The former move seems to reduce the variables; the latter may do the opposite. Darvish is the prototypical Japanese pitcher – with slight deception in the delivery, a mastery of five pitches and about four subtle varieties for each of them, and a rubber arm (at least for awhile). But Darvish is something Nomo and Matsuzaka and the rest are not: he is a Giant. He is 6’5”, 215, meaning he’s bigger than Nathan and Colby Lewis, and at least taller than Josh Hamilton. So the four different fastballs come in as fast as 95.

Watching Darvish against Colorado last week was watching the biggest kid in Kindergarten playfully slapping all the other ones. Half of them fell unconscious to the floor. The others? He missed them and he fell to the floor. The Rockies got their licks in, but in six at bats against him, Cargo and Tulo struck out six times and didn’t look close on any of the swinging strikes. It is almost a given (since we still condescendingly look at even Japan’s greatest veteran stars as our freshmen) that Darvish takes the Rookie Award in the AL. He may take the Cy. He may also go 12-15. The question isn’t whether or not he’ll make American batters look bad most of the time, but whether he might make American pitchers look bad most of the time.

The Rangers have competition in Orange County, but the ANGELS are the most tragically snake-bitten of all teams, and investments like the zillions spent on Wilson and Albert Pujols have always ended in tears – usually the late Gene Mauch’s. Despite the addition of Pujols and the resurrection of Kendrys “Just Shake Hands” Morales, the Cherubs are nowhere near a match for Texas offensively (hell, the ’27 Yankees might not be). The Mark Trumbo third base play comes at considerable defensive risk, and the bullpen remains a series of risky albeit probably good gambles. Ironically, for all that money, the difference-maker for Mike Scioscia might be his fifth starter, either retread Jerome Williams or rookie Garrett Richards, who at times looked lights out this spring.

There might be something to watch in SEATTLE. My affection for Jesus Montero’s opposite field power has been elaborated upon here before. But there is a flock of young hitters around him who might also blossom, and not just Dustin Ackley. Smoak, Carp (hurt), Saunders, Liddi, Gutierrez (hurt), and behind them Catricala and another Fernando Martinez might make the Mariners Wild Card eligible in a year.
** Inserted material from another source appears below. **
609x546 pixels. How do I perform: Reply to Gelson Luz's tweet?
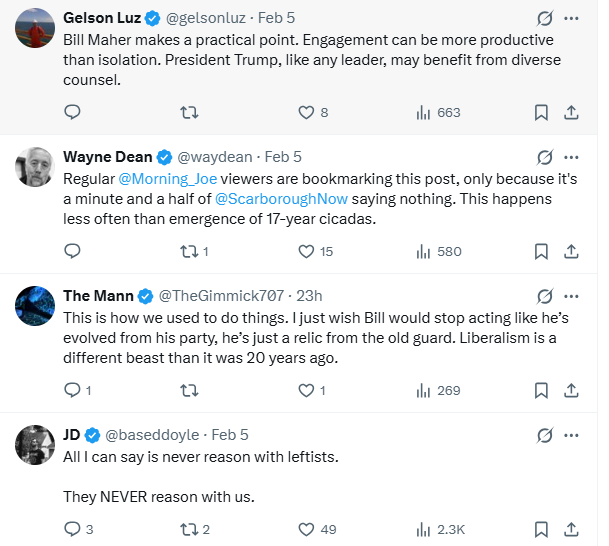tap(72, 113)
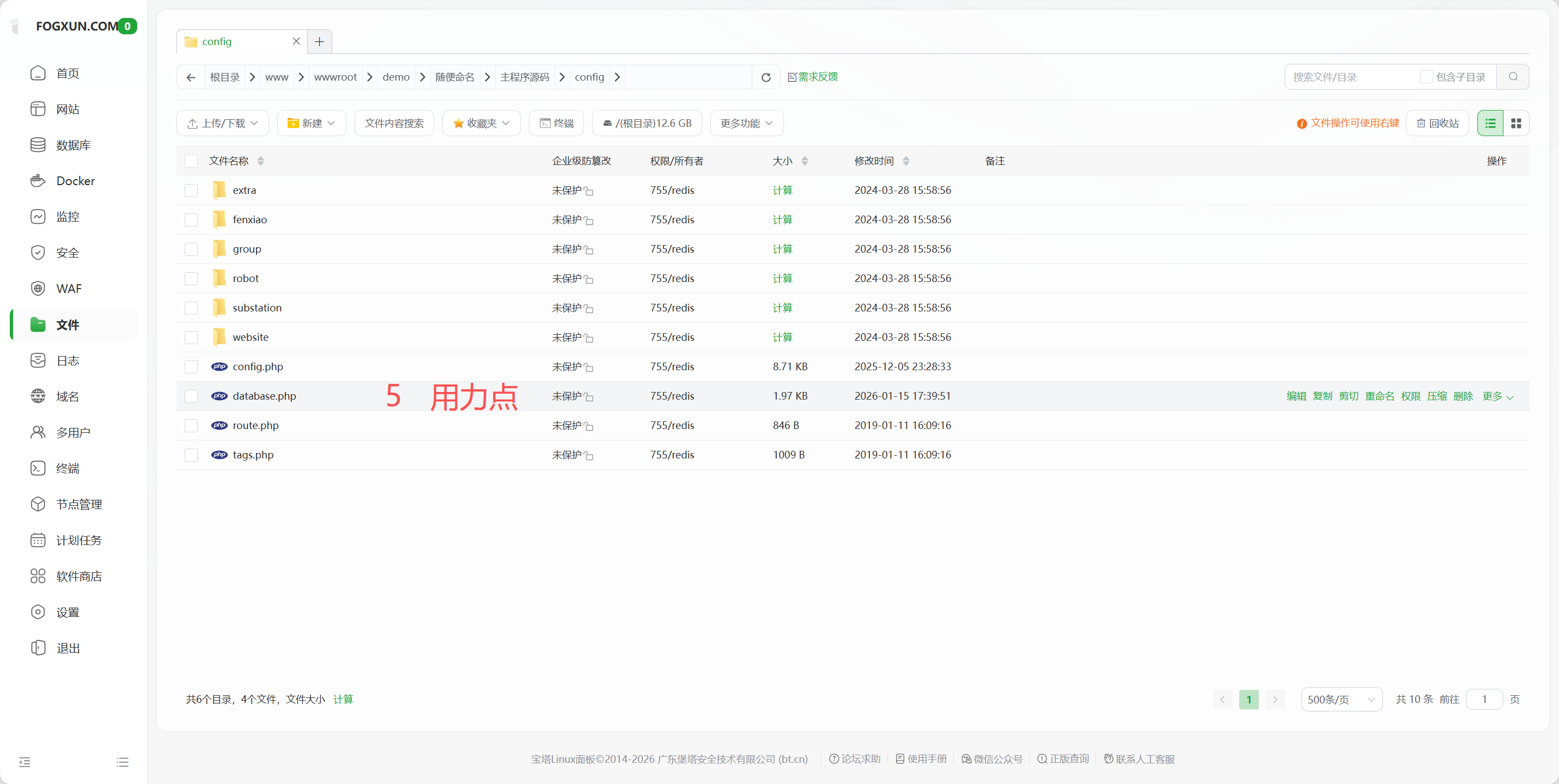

Probably would’ve helped if they hadn’t traded Doug Fister, because the rotation gets dicey just about the time you ask “Kevin Millwood is still alive?”

My friend Bob Melvin gets his first full year managing again, in OAKLAND. He loves to do it and was born to do it, and if anybody can drag this team back into respectability after its latest re-casting, it’s Bob. Unfortunately, even though he only played 11 games there in his career, Bob might be the best first baseman he has, and that’s a problem. The base hits get thin once you get past the exciting Jemile Weeks and the possibly exciting Yoenis Cespedes. And I won’t write anything long-winded on the latter for fear of being accusedof being Cespedes-sesquipedalian.

Sorry.

It’ll be fun watching the A’s continue their role as baseball’s breeding and/or training grounds for B+ pitchers. Mulder, Zito, Hudson,  Harden, Haren, Street, Gonzalez, Cahill, Bailey, Anderson, et al. The new names are De Los Santos, Milone, Parker, and Peacock and maybe baseball can get on the stick and get the A’s into San Jose before they become eligible for the A’s Alumni Association, too.

AMERICAN LEAGUE WEST FORECAST:

TEXAS wins again, with Darvish filling the Wilson vacuum. LOS ANGELES/ANAHEIM/THE OC, afflicted by some calamity, still has enough to claim a wild card. SEATTLE approaches .500, and OAKLAND does better than you’d think.

UNRELATED NOTE:

Love the Braves taking a flier on third baseman Juan Francisco. He may amount to nothing, but he is capable of a Jose Bautista like breakout, and he’s no more of a load defensively than Cabrera or Trumbo. He was dying a slow death in Cincinnati where I believe Dusty Baker never played him two games in a row. Because he isn’t 37.